Trump will hold a “listening session” that may address mental health, gun laws and other security measures schools face as the administration begins to tackle school safety, what the president is now describing as a “top priority.”
Connor Dietrich, 17, a junior at Marjory Stoneman Douglas High School in Parkland, where a gunman killed 17 people last week, said Trump needs to be focused on gun regulations, including expanded background checks, and more help for the mentally ill.
“None of us are OK,” Dietrich said. “This was a tragic event we were all forced to live through. But we are here turning our grief into fuel to make change happen and we need the president as focused on change as we are.”
Trump yesterday directed the Justice Department to move to ban devices like the rapid-fire bump stocks used in last year’s Las Vegas massacre. It was a small sign of movement on the gun violence issue that has long tied Washington in knots.
“We must do more to protect our children,” Trump said, adding that his administration was working hard to respond to the shooting in Parkland that left 17 dead.

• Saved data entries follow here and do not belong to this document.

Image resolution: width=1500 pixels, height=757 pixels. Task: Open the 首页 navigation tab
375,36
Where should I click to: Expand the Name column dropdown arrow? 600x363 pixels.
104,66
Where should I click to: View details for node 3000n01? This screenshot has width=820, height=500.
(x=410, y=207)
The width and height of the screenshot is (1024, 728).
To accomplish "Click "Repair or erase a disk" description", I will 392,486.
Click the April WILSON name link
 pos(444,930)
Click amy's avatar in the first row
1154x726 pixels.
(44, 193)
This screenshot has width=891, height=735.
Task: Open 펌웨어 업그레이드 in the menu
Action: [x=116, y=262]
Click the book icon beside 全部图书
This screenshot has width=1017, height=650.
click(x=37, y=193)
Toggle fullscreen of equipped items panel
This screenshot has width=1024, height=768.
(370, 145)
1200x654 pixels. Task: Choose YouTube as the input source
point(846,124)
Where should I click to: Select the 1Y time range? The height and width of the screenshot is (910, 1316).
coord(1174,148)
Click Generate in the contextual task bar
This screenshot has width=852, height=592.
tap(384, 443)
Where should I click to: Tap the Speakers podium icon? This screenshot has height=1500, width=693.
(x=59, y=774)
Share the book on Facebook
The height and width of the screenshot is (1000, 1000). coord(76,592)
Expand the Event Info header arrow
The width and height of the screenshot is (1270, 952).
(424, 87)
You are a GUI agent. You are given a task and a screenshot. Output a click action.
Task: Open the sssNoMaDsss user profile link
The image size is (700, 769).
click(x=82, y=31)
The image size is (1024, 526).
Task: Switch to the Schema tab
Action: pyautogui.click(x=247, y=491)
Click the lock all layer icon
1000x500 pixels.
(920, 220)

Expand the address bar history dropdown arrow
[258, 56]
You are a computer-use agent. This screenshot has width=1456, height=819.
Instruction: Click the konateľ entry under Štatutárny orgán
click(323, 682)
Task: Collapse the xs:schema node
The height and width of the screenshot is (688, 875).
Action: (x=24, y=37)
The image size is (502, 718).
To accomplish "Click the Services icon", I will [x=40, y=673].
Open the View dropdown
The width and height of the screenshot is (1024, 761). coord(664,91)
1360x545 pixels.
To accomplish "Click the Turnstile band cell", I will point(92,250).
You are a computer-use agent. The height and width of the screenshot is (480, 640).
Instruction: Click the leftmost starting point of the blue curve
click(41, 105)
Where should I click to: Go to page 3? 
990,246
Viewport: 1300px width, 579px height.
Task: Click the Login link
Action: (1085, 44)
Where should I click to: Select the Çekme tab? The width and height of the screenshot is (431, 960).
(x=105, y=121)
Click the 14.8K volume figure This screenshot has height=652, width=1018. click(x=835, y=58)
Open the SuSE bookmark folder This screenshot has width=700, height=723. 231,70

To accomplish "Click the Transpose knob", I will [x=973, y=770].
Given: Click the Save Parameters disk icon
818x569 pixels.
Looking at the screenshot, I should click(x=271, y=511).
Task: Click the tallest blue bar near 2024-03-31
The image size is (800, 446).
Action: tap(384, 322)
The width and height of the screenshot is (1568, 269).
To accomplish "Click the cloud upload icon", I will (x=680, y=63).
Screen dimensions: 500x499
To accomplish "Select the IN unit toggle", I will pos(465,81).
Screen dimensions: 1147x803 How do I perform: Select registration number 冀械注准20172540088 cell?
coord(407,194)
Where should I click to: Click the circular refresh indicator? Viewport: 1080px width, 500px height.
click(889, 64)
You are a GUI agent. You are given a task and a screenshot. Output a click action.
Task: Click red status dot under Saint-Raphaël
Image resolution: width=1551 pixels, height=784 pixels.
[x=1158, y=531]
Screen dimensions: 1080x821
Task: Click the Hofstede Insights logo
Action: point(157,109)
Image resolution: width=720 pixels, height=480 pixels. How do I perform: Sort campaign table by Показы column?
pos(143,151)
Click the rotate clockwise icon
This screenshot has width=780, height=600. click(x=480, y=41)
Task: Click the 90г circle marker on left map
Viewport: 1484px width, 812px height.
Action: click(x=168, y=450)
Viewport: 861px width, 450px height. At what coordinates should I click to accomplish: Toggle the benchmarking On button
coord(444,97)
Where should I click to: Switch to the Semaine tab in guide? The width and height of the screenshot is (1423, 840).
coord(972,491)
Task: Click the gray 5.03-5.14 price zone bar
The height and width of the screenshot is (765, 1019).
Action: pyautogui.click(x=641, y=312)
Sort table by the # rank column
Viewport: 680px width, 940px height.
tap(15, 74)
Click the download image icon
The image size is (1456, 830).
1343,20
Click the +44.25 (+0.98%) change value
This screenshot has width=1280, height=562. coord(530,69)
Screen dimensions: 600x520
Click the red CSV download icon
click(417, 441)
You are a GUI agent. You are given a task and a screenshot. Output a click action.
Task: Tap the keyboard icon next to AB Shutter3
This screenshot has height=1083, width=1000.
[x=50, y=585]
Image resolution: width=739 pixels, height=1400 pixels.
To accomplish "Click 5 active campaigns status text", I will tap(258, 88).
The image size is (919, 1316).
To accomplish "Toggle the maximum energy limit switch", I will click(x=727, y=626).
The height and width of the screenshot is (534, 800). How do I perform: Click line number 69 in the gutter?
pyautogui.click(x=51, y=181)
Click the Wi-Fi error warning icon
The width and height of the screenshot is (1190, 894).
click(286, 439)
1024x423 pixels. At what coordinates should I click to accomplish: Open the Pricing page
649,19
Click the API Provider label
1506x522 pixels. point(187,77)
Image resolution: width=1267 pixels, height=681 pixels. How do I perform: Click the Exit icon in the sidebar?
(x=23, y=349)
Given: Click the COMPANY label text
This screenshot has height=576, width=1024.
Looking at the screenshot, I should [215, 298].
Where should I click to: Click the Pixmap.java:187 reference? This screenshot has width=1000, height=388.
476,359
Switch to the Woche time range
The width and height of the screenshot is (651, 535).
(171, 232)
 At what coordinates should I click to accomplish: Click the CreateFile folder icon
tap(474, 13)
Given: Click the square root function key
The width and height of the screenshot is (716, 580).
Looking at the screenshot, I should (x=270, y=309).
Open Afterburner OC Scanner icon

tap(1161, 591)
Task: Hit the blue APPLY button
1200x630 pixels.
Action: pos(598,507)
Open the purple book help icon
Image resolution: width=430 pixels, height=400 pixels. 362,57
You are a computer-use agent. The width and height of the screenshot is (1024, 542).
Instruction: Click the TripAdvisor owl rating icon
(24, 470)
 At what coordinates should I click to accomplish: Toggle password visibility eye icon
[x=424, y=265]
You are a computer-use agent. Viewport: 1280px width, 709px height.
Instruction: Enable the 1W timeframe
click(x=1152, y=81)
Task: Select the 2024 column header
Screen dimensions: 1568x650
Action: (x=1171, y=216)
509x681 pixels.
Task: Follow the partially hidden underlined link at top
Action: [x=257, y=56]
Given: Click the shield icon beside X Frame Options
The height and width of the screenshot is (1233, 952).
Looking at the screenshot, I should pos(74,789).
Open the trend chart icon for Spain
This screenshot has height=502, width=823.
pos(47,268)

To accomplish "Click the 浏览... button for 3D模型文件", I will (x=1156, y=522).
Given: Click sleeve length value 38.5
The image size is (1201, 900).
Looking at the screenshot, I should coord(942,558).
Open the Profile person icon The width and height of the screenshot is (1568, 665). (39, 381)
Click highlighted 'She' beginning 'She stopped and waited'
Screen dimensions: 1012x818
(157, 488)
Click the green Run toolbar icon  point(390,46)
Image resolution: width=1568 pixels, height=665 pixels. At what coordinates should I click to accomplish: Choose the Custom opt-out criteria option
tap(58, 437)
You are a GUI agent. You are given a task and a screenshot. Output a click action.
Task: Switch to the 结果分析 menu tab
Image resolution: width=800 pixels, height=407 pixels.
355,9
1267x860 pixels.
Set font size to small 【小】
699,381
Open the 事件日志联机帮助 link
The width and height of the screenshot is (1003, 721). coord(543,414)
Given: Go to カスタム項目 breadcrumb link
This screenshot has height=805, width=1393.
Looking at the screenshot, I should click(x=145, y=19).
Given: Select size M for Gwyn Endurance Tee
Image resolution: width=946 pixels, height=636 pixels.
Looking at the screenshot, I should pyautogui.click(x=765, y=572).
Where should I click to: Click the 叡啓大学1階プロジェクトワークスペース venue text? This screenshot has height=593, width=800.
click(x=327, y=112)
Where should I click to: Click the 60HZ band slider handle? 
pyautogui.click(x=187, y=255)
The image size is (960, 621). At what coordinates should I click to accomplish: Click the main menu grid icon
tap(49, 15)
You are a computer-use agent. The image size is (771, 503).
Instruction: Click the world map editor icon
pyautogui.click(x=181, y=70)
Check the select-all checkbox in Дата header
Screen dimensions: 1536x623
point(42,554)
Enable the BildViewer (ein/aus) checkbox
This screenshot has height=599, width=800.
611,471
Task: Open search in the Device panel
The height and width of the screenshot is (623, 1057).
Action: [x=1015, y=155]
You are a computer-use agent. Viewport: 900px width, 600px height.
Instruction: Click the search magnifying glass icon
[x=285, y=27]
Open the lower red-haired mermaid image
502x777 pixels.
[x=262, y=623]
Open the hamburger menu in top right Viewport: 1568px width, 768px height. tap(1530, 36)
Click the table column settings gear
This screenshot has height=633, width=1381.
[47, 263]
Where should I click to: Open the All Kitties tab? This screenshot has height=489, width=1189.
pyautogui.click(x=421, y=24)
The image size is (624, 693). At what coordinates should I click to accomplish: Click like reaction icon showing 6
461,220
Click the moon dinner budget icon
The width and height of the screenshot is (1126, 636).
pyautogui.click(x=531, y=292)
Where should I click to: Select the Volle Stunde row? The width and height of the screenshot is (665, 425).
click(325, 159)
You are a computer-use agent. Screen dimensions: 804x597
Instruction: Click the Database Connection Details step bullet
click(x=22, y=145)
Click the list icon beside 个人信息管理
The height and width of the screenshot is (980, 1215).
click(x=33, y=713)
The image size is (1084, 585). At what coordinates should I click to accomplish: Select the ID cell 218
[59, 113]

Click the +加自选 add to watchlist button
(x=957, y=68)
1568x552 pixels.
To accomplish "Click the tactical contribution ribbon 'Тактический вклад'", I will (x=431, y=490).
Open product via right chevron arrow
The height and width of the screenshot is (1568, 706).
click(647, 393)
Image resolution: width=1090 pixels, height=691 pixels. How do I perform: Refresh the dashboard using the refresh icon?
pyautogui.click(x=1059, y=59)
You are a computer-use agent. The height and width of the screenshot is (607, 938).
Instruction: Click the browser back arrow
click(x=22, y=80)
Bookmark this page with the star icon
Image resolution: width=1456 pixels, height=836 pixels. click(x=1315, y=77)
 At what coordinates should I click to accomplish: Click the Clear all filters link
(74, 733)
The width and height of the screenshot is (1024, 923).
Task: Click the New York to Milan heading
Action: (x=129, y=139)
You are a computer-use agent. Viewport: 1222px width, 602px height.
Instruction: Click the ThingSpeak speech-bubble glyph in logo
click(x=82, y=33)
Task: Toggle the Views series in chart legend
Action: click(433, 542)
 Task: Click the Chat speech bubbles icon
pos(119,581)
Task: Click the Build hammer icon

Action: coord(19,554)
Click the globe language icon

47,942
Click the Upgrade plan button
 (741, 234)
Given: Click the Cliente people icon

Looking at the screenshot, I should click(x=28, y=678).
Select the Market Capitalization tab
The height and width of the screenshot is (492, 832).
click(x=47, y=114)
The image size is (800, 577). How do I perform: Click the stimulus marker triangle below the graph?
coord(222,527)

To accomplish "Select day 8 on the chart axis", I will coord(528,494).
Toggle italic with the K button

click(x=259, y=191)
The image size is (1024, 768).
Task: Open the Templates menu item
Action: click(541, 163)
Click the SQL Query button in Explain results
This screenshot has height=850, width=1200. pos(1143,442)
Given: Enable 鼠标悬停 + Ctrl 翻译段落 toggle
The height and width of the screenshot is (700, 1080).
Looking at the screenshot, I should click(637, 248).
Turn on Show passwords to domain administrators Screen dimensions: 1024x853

Markey meanwhile called on the federal government to reverse a policy he said has effectively banned gun violence research at the Centers for Disease and Prevention since 1996, leading to a dearth of scientific research into the causes of firearm injuries and more than 33,000 deaths annually. In 1996, Congress barred CDC funds from “advocating or promoting” gun control.
“When disease and illness brings this kind of widespread death, doctors, scientists and public health researchers study the causes so they can find solutions and the federal government invests in those efforts,” Markey said. “But right now zero dollars is spent at the Centers of Disease Control and Prevention on research on gun violence.”
“It’s time to treat gun violence like the public health emergency it is,” Markey said. “No one should be afraid of nonpartisan scientific research, not Democrats, not Republicans, not the National Rifle Association.”
Michelle Williams, dean of the Harvard T.H. Chan School of Public Health, said limited privately funded research has shown the availability of guns in homes leads to more homicide and more suicide.